(Screenshot and document pointing data)

---

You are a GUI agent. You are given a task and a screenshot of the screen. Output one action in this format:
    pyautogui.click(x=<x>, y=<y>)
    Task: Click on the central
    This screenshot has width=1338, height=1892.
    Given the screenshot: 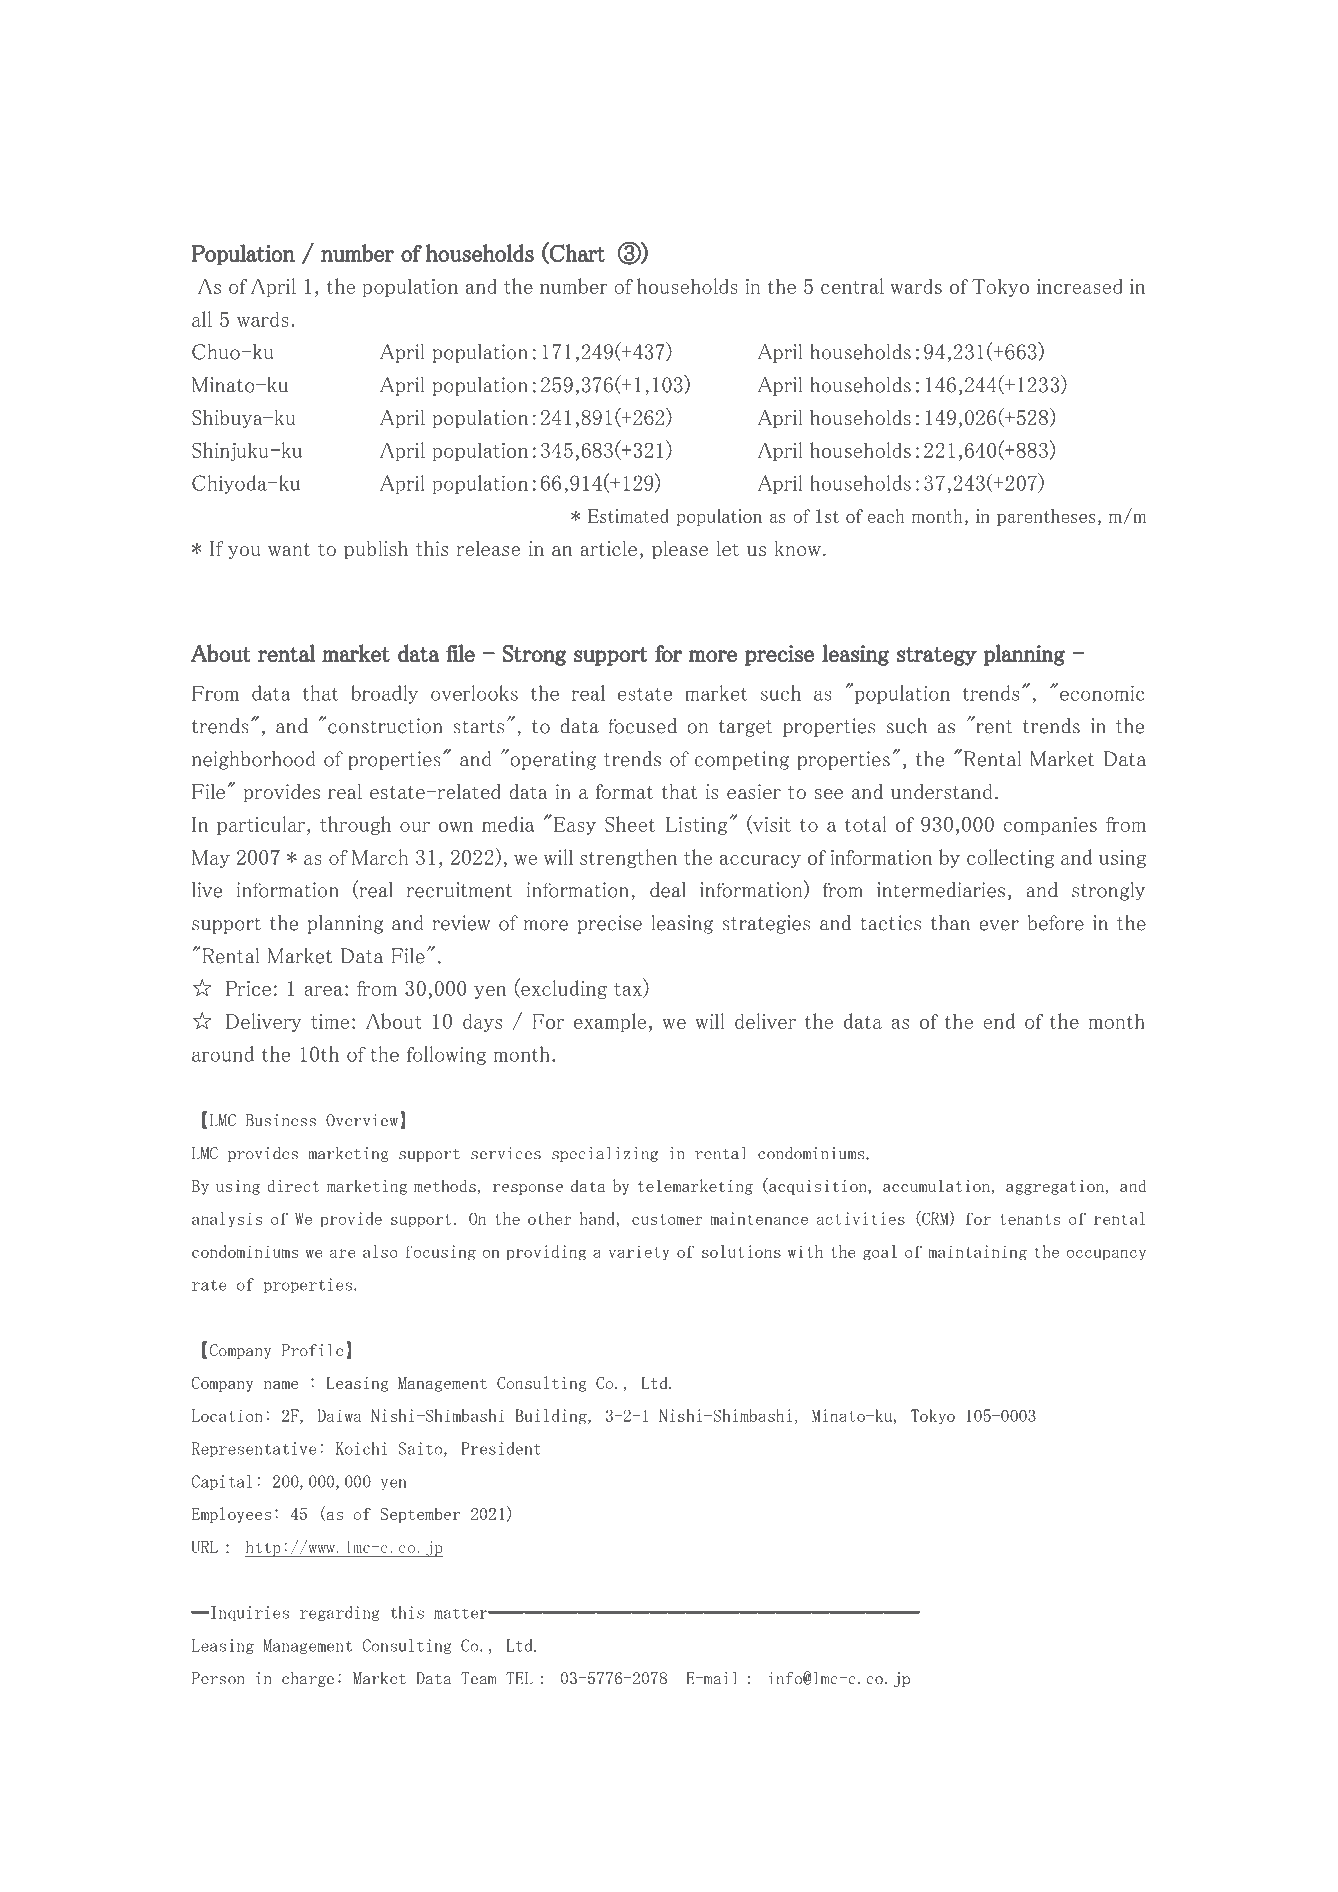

---

__Exercise task__.
Rewrite all the data above, replacing "screenshot" with "screen capture" throughout and leaving every other word unchanged. Omit the pictures from your version.

__Result below__.
You are a GUI agent. You are given a task and a screen capture of the screen. Output one action in this format:
    pyautogui.click(x=<x>, y=<y>)
    Task: Click on the central
    This screen capture has width=1338, height=1892.
    Given the screen capture: 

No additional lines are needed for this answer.